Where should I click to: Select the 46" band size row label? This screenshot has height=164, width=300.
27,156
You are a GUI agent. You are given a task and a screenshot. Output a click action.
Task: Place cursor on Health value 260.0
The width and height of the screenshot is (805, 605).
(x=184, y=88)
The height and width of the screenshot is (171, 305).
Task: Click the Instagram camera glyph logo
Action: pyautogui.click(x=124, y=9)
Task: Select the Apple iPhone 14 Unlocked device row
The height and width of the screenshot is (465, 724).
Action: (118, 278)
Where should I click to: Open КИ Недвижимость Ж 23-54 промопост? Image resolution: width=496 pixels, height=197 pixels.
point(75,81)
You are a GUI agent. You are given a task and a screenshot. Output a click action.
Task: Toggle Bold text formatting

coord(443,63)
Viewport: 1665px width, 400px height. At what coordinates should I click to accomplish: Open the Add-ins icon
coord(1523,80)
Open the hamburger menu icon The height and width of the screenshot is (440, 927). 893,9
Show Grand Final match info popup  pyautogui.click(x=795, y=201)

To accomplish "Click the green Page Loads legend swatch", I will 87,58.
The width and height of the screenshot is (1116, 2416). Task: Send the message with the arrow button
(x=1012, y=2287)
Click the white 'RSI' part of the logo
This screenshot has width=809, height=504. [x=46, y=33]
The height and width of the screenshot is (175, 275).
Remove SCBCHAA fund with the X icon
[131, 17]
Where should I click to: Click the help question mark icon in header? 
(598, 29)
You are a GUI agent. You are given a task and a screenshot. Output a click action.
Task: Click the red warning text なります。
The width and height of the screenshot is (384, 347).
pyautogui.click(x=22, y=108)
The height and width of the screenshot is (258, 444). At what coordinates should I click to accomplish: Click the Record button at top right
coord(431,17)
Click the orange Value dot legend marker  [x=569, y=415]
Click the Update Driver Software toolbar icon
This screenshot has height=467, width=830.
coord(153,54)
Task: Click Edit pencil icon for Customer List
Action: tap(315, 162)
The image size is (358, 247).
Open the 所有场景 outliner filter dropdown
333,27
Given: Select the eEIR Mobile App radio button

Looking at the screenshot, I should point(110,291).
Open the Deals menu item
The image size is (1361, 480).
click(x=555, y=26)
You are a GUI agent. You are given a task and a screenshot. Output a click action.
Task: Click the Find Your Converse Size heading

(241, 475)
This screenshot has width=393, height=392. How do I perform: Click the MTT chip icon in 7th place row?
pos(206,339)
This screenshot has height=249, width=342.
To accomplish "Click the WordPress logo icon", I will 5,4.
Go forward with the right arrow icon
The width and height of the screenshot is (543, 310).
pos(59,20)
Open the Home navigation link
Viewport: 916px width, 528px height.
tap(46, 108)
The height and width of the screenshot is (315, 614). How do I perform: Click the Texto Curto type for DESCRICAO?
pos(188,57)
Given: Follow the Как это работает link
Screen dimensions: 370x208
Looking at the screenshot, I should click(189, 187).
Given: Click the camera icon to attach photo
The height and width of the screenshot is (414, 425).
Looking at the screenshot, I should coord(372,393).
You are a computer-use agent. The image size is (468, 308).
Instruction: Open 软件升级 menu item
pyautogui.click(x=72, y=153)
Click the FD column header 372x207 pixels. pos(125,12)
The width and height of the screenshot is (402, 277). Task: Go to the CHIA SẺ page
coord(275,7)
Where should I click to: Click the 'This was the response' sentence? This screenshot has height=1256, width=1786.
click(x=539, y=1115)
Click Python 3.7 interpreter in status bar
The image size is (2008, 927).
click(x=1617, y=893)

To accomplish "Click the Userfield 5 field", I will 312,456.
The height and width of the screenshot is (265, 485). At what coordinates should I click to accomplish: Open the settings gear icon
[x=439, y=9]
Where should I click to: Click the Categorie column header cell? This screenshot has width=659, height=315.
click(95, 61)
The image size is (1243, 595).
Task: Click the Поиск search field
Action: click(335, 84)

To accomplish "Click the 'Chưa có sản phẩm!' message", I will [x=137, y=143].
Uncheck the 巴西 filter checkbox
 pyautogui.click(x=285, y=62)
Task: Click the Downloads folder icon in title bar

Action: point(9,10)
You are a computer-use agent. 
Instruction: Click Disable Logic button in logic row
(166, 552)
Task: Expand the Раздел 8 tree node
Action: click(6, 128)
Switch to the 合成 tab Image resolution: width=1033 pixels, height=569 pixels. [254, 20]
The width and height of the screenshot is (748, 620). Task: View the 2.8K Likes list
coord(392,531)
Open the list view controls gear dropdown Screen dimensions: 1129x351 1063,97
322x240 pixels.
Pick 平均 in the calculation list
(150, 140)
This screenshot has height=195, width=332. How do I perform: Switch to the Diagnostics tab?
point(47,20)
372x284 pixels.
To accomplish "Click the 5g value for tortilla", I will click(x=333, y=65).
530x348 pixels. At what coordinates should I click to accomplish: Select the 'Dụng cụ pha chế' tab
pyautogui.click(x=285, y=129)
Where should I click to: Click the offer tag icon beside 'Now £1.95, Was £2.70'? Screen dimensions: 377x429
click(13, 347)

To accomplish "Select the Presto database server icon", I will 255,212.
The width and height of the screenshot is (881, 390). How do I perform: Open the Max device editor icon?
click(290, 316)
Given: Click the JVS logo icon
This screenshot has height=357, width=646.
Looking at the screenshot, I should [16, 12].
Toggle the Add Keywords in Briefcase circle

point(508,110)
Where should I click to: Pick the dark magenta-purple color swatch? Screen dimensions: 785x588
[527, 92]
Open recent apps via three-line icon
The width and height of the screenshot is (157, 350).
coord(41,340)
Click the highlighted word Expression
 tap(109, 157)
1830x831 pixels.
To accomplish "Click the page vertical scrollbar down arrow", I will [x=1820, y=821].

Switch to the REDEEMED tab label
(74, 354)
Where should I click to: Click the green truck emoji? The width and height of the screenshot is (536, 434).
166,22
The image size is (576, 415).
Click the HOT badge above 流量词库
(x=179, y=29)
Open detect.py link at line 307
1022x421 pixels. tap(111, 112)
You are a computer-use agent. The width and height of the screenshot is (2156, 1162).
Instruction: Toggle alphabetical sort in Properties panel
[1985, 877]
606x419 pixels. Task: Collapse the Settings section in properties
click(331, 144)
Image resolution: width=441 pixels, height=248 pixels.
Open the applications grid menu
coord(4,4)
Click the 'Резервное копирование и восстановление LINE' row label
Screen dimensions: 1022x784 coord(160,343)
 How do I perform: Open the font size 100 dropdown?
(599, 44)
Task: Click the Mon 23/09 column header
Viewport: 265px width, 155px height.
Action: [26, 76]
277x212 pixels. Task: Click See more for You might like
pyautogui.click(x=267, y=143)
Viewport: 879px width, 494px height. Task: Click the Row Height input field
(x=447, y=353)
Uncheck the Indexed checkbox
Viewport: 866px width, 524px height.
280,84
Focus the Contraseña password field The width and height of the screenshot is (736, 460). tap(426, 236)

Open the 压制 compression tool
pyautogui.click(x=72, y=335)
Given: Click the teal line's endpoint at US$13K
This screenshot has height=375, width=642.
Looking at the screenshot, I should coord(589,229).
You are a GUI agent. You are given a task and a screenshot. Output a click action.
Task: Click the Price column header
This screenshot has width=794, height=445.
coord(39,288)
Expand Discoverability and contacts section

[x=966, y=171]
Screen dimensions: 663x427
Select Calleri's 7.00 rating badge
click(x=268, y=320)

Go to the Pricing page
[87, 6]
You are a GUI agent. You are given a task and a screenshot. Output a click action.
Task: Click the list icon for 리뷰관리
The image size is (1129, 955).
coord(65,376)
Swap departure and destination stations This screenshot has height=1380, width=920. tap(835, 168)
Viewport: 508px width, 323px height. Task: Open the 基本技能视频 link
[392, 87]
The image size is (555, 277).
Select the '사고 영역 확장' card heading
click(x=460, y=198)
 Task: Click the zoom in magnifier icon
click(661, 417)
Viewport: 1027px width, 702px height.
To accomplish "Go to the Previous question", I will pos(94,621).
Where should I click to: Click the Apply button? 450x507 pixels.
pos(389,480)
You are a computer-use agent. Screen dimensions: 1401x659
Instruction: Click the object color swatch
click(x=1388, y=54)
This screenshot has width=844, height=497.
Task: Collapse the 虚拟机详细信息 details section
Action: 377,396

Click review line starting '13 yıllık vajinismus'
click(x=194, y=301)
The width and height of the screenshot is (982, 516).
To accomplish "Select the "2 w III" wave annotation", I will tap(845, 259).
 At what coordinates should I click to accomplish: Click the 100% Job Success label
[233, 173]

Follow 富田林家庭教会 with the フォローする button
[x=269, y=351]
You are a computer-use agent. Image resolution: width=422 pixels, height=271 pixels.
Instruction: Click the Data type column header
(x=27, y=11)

● **Set exercise**: Extract from the material above the stretch from the line containing "This screenshot has width=393, height=392." through the line containing "Action: point(9,10)", both included, and reproduce those lines verbatim.

● **Answer for the task**:
This screenshot has width=393, height=392. How do I perform: Click the MTT chip icon in 7th place row?
pos(206,339)
This screenshot has height=249, width=342.
To accomplish "Click the WordPress logo icon", I will 5,4.
Go forward with the right arrow icon
The width and height of the screenshot is (543, 310).
pos(59,20)
Open the Home navigation link
Viewport: 916px width, 528px height.
tap(46, 108)
The height and width of the screenshot is (315, 614). How do I perform: Click the Texto Curto type for DESCRICAO?
pos(188,57)
Given: Follow the Как это работает link
Screen dimensions: 370x208
Looking at the screenshot, I should click(189, 187).
Given: Click the camera icon to attach photo
The height and width of the screenshot is (414, 425).
Looking at the screenshot, I should coord(372,393).
You are a computer-use agent. The image size is (468, 308).
Instruction: Open 软件升级 menu item
pyautogui.click(x=72, y=153)
Click the FD column header 372x207 pixels. pos(125,12)
The width and height of the screenshot is (402, 277). Task: Go to the CHIA SẺ page
coord(275,7)
Where should I click to: Click the 'This was the response' sentence? This screenshot has height=1256, width=1786.
click(x=539, y=1115)
Click Python 3.7 interpreter in status bar
The image size is (2008, 927).
click(x=1617, y=893)

To accomplish "Click the Userfield 5 field", I will 312,456.
The height and width of the screenshot is (265, 485). At what coordinates should I click to accomplish: Open the settings gear icon
[x=439, y=9]
Where should I click to: Click the Categorie column header cell? This screenshot has width=659, height=315.
click(95, 61)
The image size is (1243, 595).
Task: Click the Поиск search field
Action: click(335, 84)

To accomplish "Click the 'Chưa có sản phẩm!' message", I will [x=137, y=143].
Uncheck the 巴西 filter checkbox
 pyautogui.click(x=285, y=62)
Task: Click the Downloads folder icon in title bar

Action: point(9,10)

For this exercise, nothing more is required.